Fig. 2: The amyloid nature within the p53 family phase separation and transition.

Microscopy images were captured, presenting the Congo red (CR) fluorescence and bright-field channels of (a) p53C, (b) M237I, (c) p63C, and (d) p73C at 4 and 37 °C. White arrows indicate the presence of p53C and M237I aggregates. Scale bar: 20 μm; Line plots showing the area under the light scattering curve as a function of increasing temperatures (4, 25, and 37 °C) of (e) p53C (green), (f) M237I (gray), (g) p63C (light red), and (h) p73C (light blue) in the absence (colored circles) and the presence (colored squares) of PEG. Plots in (g, h) show two segments in the y-axis to highlight negligible scattering.
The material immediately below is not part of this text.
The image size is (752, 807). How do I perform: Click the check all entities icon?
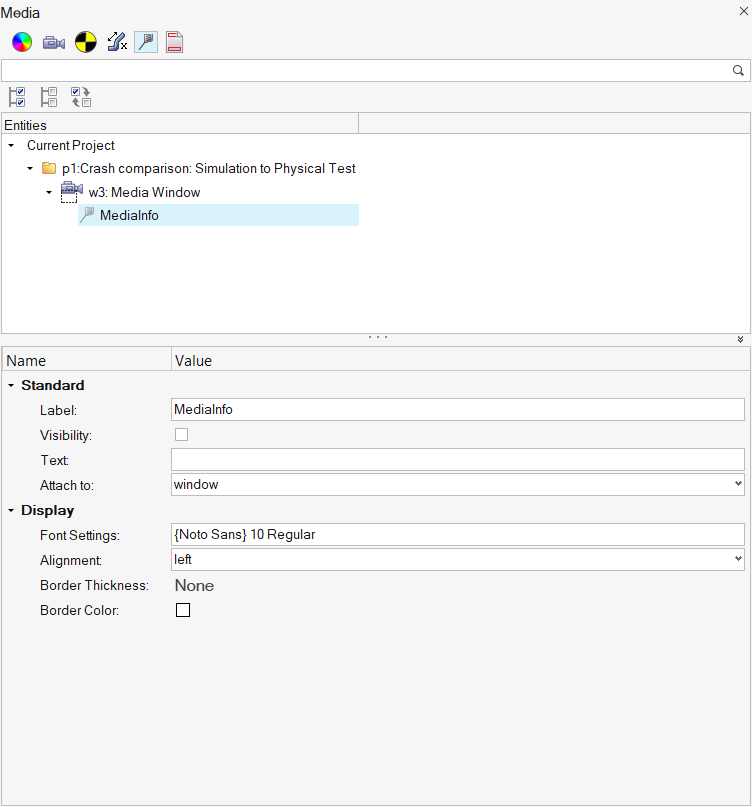click(x=17, y=97)
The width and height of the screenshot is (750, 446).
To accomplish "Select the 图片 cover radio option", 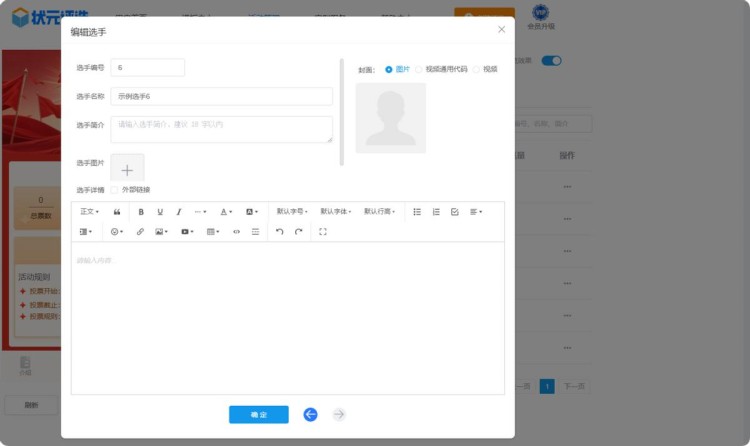I will 389,69.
Line plots with the filled area showing turbidity at 600 nm as a function of increasing concentrations of (i) p53C (green palette), (j) M237I (gray palette), (k) p63C (red palette), and (l) p73C (blue palette) at 4, 25, and 37 °C. Plots in (k, l) show two segments in the y-axis to highlight negligible turbidity. Red and blue palettes are not depicted in (k, l) due to similar values across studied temperatures. Scatter dot plots showing the thioflavin T fluorescence as a function of increasing temperatures (4, 25, and 37 °C) of (m) p53C, (n) M237I, (o) p63C, and (p) p73C. The color palette is the same as in (i–l). Plots show two segments in the y-axis to evidence large changes in the thioflavin T signal across studied proteins. The data are shown as the mean ± s.e.m. of n = 3 independent experiments using the same protein batch.